On those days, taking a shower or making a sandwich require a herculean effort. Just having the routine, a bit of an odor or a growling stomach aren’t enough. It takes more than a need. On those days, all I see when I look in the mirror, despite all the evidence to the contrary, is failure. It breaks my heart and holds me down.
On those days life is interrupted by painful flashbacks that disrupt the business of everyday life, at work, while driving or cooking dinner. On those days, even my dreams are no escape. There nightmares are the norm. On those days, any demand placed upon me makes panic flicker across my shoulders like lightning and all I want to do is run and hide. On those days, nothing around me looks like love. Nothing is joyful. It is all dangerous; a threat to my very being.
When I made the choice to pursue God and accept Jesus, I thought I was on the road to being fixed. I expected an end to my loneliness, correction of my flaws and protection from new pain. I hadn’t bargained for a depression that would dig its heels in, panic attacks or trauma. I hadn’t known they were even possible for someone that knew God. But they were. In fact, they are. We suffer with God and without God. So, what’s love got to do with it?

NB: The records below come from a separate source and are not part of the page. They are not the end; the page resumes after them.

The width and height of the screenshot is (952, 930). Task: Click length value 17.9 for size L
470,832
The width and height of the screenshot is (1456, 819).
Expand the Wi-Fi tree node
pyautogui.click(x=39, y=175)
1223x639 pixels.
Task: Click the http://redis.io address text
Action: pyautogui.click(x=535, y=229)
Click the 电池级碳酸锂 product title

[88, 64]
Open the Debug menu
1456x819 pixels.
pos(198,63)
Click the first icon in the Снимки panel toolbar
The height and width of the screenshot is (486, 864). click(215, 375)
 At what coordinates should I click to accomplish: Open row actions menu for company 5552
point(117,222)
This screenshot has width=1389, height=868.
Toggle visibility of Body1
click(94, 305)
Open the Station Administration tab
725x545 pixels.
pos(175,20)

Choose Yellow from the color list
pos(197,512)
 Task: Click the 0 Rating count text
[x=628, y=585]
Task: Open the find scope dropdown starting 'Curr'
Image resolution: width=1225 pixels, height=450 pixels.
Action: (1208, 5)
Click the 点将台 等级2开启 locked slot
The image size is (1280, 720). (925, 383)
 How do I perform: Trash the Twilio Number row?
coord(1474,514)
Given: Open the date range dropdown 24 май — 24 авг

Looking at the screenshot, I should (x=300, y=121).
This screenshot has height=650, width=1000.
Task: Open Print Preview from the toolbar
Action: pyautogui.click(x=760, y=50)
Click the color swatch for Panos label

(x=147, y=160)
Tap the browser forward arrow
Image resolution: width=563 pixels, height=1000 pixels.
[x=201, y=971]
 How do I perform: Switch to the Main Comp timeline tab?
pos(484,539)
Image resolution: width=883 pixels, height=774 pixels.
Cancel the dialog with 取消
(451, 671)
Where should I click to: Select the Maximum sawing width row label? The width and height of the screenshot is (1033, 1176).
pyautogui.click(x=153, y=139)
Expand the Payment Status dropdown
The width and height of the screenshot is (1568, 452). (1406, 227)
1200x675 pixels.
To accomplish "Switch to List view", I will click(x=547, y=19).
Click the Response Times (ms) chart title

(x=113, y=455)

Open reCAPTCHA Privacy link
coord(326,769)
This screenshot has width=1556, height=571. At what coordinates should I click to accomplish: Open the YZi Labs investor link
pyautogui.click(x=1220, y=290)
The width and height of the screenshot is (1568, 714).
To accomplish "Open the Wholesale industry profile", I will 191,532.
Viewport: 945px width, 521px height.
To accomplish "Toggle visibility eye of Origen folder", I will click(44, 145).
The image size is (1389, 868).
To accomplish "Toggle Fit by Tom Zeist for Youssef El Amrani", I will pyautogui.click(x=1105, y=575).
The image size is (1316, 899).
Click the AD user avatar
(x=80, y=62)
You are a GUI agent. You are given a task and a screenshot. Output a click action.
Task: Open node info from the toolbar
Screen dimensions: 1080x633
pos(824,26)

There are many verses in the bible that speak to our suffering. Among them, are these: “He heals the brokenhearted and bandages their wounds” (Psalms 147:3). And “the Lord is close to the brokenhearted; he rescues those whose spirits are crushed” (Psalms 34:18). My interpretation? When my heart is broken, I am not alone. God is right there in it with me. God helps me and rescues me from my grief.
Even though I would rather be saved from suffering all together, at least I’m not in it alone. I mean, if suffering will be a part of life in one way or another, then I’d rather not face it by myself. And when I think back, I can see it. I can see God in it with me, invisible, yet helping me along.
Out of bed, into the shower, ordering food, making a doctor’s appointment, putting pen to paper, or finding a quiet place to pray. It’s God’s strength making me strong enough to move through this episode of suffering, to survive it, though in my mind and body, I feel weak. God bears it with me, so that I am not crushed under the weight. Isn’t that how love is demonstrated – not in the absence of struggle, but in the help one receives within it? Isn’t that love?